Apa yang ada di postingan ini adalah gambaran kecil yang penulis dapatkan dari kelas pak Bahiej. Karena kalau untuk detailnya jelas cukup banyak dan memakan waktu, karena banyak sekali analogi-analogi yang pak Bahiej jabarkan dan tentunya sangat istimewa sehingga hanya dikonsumsi secara pribadi hehe. Selamat membaca calon sarjana hukum Indonesia.
PERTEMUAN 1
Materi pertama yang akan dibahas pada pertemuan ini adalah mengenai pengertian dan fungsi dari Hukum Pidana. Sebagian daripada keseluruhan hukum yang berlaku di suatu negara yang mengadakan dasar-dasar dan aturan untuk:
- Menentukan perbuatan yang dilarang disertai dengan sanksi
- Menentukan kapan dan dalam hal apa kepada mereka yang melanggar dapat dikenai sanksi pidana
- Menentukan cara bagaimana sanksi itu dapat dikenakan (Prof. Moeljatno)

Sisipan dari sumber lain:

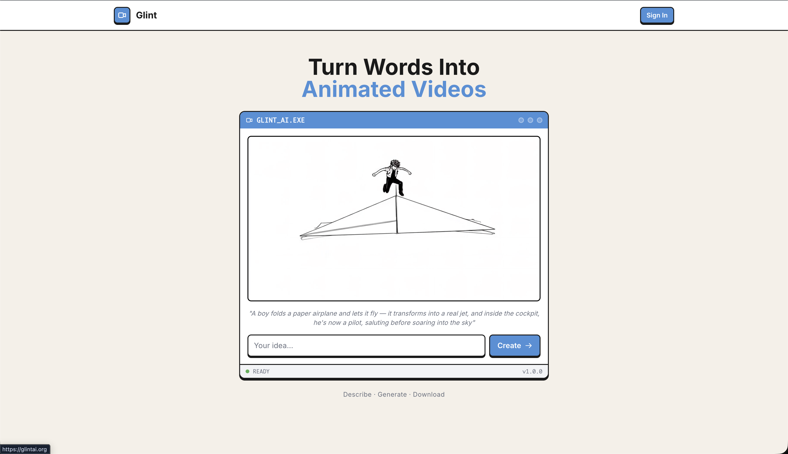The width and height of the screenshot is (788, 454).
Task: Click the first window dot in title bar
Action: pyautogui.click(x=521, y=120)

- Ilmu hukum pidana: ilmu tentang hukumnya kejahatan.
- Bedakan dengan kriminologi (ilmu tentang kejahatan). Kriminologi adalah faktuelestrafrechtwissenschaft, sementara ilmu hukum pidana adalah normativestrafrechtwissenschaft
Obyek Ilmu Hukum Pidana
Beberapa ahli mengutarakan pengertian tentang obyek ilmu hukum pidana. Berikut adalah pengertian obyek ilmu hukum pidana dari beberapa ahli:
- Hazewinkel Suringa: obyek ilmu hukum pidana adalah berlakunya hukum terutama norma dan sanksi
- Pompe: obyek ilmu hukum pidana adalah keseluruhan hukum tertulis yang berhubungan dengan kelakuan yang dapat dipidana dan sanksi-sanksi.

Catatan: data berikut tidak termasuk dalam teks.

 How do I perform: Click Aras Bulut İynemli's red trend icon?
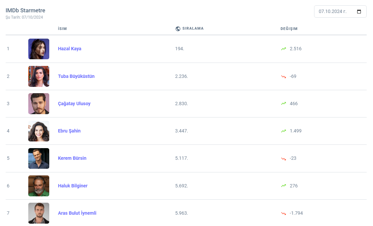(x=283, y=213)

- Barda Nawawi Arief: obyek ilmu hukum pidana itu abstrak, seperti obyek ilmu hukum, yaitu tingkah laku manusia dalam hidup bermasyarakat.
Fungsi Hukum Pidana
Fungsi utama dari hukum pidana adalah untuk melindungi kepentingan hukum orang atau masyarakat atau negara dari perbuatan-perbuatan yang hendak menyerangnya, dengan cara mengancam dengan sanksi berupa pidana (nestapa) bagi orang lain.
Sanksi Pidana (Kepentingan Hukum)
PERTEMUAN 2
Pada pertemuan yang kedua akan dibahas mengenai tujuan hukum pidana, tempat dan sifat hukum pidana.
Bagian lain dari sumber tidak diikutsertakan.